Thing is, NASA isn't set up to cater to conspiracy theorists. The scientific output from Apollo 11 was preserved. Telemetry from a spacecraft that is no longer in use? Not really useful.
The amount of data gathered during a project like Apollo is immense, and data storage in these days wasn't cheap. Most telemetry is in the form of widget #3428 responding to input #34 reaching a value of such-and-such, and did it perform to spec? In the 1980s, nobody made that widget anymore. A handful of tapes out of 200,000 would have been awesome to have, but that's how big orgs work.There wasn't a historian on staff.
Hell, TV networks wiped classic shows, and many movies were lost due to acetate film getting destroyed.
I’m about ready to bail on this thread as well. Instead of focusing on the forest conspiracy theorists focus on a single missing leaf on one tree.
I'm not ever going to lose sleep over anything brought up by a conspiracy theorist. There's not a single one who has a valid opinion about anything. It's like reading a comic book. Or listening to this guy.
You know...the CIA coined that term specifically in attempt to discredit anybody who dared not to buy the "official narrative" on any controversial topic. They play mind games like that with the general public. It is one of their specialties. That by itself should make you think. They also pay people to hang around on internet forums and YouTube comment sections to misdirect and spread dis-info. Hell, I could be one of them and you'd have no idea.
Hell, TV networks wiped classic shows, and many movies were lost due to acetate film getting destroyed.
I’m about ready to bail on this thread as well. Instead of focusing on the forest conspiracy theorists focus on a single missing leaf on one tree.
Movies, TV shows...man's first landing on another planet...doesn't seem suspicious at all that they didn't go out of their way to guard that original data with their life.
Movies, TV shows...man's first landing on another planet...doesn't seem suspicious at all that they didn't go out of their way to guard that original data with their life.
An overreaction.
And if you're CiA or whatever you want us to think.
Movies, TV shows...man's first landing on another planet...doesn't seem suspicious at all that they didn't go out of their way to guard that original data with their life.

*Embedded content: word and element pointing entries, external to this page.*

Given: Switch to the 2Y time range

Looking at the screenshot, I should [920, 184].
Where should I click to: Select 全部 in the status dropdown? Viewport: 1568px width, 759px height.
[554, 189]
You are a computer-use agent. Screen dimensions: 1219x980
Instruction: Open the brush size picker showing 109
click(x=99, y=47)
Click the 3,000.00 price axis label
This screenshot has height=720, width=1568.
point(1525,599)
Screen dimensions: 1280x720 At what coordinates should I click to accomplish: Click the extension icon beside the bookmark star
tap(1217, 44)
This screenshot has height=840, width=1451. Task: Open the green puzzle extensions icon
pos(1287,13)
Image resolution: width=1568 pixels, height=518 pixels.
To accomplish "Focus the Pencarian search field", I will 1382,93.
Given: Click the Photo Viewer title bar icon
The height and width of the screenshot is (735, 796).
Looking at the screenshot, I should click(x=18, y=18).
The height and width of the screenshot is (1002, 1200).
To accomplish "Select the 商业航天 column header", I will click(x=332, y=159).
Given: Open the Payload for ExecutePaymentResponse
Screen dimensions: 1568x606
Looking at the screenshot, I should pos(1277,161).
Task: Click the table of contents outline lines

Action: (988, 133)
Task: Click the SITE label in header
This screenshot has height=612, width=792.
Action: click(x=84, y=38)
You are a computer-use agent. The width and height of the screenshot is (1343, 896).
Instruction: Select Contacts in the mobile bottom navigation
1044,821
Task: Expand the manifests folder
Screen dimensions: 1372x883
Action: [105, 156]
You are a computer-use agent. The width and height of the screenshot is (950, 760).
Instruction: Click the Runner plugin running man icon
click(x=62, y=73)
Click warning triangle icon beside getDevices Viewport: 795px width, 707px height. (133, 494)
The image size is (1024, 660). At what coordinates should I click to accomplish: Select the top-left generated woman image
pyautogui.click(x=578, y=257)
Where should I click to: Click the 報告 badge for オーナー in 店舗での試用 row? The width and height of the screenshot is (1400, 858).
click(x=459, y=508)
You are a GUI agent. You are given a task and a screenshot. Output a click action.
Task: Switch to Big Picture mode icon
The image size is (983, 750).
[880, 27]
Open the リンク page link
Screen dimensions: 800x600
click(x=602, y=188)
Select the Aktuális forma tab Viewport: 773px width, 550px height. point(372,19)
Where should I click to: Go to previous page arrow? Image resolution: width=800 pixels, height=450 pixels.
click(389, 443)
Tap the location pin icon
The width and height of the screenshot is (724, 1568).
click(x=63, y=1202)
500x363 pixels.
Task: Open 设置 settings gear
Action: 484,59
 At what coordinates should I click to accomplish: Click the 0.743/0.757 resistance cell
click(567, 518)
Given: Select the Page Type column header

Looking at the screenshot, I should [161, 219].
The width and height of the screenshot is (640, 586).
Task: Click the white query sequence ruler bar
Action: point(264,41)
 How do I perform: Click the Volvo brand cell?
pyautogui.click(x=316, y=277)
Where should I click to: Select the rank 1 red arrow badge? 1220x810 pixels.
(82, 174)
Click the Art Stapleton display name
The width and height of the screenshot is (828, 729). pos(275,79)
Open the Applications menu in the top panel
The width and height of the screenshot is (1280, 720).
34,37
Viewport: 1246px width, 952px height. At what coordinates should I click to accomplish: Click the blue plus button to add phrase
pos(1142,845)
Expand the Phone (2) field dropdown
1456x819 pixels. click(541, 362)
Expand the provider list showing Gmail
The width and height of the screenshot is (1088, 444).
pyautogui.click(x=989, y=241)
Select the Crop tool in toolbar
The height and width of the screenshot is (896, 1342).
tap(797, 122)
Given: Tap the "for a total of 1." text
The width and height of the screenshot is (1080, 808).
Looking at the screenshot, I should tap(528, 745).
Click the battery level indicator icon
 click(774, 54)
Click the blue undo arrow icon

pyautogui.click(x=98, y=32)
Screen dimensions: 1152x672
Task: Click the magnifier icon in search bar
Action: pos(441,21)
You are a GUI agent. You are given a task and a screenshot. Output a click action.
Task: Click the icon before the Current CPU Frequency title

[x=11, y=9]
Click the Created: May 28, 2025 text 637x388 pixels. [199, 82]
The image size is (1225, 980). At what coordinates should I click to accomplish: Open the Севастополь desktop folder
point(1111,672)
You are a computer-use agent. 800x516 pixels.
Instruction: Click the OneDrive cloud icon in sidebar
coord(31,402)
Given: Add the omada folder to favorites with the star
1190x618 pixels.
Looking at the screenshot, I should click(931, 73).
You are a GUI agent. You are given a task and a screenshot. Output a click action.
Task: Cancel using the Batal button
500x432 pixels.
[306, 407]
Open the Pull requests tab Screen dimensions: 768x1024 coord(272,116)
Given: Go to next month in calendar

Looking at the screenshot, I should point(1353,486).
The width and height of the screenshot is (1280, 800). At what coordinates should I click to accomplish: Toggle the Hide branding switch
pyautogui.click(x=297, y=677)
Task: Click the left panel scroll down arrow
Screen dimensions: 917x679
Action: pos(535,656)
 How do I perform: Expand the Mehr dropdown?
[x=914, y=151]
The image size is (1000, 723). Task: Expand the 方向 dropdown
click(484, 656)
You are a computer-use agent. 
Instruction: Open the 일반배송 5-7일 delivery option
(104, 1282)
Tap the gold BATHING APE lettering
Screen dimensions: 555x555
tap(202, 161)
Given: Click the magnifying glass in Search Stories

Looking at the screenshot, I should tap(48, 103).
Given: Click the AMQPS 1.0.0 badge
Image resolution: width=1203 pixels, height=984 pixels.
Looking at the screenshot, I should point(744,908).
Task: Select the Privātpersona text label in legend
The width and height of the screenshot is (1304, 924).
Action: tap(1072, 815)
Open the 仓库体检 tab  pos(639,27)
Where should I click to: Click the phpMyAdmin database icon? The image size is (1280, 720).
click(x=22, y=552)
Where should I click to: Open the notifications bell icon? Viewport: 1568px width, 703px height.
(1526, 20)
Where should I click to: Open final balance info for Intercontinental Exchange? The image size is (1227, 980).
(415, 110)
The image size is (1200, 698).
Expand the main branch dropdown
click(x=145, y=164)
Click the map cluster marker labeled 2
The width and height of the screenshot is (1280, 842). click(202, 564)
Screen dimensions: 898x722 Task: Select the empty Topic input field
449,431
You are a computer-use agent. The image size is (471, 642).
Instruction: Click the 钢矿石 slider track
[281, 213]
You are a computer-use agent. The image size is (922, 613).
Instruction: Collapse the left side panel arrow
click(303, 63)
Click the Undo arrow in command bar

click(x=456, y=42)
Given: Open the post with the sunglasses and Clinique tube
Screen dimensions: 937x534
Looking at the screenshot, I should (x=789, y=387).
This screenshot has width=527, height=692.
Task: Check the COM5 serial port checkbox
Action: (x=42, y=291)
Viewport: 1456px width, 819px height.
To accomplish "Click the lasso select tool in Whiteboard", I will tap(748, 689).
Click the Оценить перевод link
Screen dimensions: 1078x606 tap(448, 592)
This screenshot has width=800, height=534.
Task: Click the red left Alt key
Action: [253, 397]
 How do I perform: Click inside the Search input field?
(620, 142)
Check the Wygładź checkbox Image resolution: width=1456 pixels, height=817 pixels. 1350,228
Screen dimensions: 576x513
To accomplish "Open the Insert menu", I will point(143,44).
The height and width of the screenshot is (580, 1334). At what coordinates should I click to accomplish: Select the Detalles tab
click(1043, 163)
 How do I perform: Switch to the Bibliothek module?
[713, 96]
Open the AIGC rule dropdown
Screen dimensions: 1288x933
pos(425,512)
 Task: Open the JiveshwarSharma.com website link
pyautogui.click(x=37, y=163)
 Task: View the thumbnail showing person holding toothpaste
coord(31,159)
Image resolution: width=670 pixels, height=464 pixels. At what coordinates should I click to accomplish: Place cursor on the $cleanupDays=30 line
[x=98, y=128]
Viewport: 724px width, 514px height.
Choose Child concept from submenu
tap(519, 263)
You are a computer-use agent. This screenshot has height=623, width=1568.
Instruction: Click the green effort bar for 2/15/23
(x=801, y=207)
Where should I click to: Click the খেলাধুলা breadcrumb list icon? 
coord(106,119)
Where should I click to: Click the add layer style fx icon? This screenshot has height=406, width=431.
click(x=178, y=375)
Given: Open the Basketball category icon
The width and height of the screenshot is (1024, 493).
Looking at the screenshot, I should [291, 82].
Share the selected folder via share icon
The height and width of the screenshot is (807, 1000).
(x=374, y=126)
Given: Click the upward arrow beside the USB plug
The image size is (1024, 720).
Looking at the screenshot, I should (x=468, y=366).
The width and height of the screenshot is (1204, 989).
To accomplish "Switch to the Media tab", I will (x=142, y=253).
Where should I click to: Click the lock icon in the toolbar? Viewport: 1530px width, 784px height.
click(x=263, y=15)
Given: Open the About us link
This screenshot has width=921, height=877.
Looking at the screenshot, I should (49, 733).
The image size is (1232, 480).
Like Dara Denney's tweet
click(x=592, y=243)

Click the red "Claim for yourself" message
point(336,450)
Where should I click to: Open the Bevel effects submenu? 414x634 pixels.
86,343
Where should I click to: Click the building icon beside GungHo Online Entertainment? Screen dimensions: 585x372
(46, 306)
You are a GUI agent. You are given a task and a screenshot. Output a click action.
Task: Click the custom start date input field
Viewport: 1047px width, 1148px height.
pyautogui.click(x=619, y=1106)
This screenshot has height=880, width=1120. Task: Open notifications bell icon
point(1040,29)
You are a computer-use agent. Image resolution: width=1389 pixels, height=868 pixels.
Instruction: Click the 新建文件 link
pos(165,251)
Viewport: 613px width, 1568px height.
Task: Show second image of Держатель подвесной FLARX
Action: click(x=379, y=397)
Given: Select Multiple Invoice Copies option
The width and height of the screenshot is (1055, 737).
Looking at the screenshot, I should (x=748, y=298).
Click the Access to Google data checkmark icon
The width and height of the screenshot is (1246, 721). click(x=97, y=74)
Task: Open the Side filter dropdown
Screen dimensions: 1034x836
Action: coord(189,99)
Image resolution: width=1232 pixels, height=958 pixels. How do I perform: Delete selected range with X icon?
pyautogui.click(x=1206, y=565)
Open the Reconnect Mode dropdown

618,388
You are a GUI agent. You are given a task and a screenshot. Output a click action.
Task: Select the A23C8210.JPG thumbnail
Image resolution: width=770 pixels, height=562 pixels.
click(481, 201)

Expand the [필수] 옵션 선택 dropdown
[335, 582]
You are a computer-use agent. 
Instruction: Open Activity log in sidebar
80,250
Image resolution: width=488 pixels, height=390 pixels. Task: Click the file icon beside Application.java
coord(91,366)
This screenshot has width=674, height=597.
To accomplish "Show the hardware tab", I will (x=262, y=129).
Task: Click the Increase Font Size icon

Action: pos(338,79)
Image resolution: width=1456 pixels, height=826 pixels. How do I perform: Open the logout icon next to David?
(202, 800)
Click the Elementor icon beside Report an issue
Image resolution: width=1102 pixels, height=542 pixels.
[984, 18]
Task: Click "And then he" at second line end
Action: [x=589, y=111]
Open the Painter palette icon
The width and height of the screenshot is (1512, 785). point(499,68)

It’s data. They kept tons and tons of data. Do you really think that someone would likely care about tape #47, telemetry data from high-band antenna #2 from date X to date Y?
In an ideal world they should have archived everything. But NASA’s budget was being cut starting in the late 60’s (correct, even before the first moon landing), tape is expensive and they could reuse it.
I don’t find it suspicious at all, from an engineering standpoint it seems obvious.
Movies, TV shows...man's first landing on another planet...doesn't seem suspicious at all that they didn't go out of their way to guard that original data with their life.
NASA could not keep every bit of information on every aspect of the program, and conspiracy theorists will always be able to point at some deleted ecord as evidence of malfeasance. The video camera that provided imagery of the descent ladder was an afterthought, incidentally. The scientific imagr data was captured on oldschool chemical film, and those images are very carefully kept. Live television took a back seat to everything else.
If there was any image doctoring it was probably along the lines of adjustment for color contrast and illumination. This happens all the time with astronomy images. Otherwise... meh, this is more conspiracy rubbish.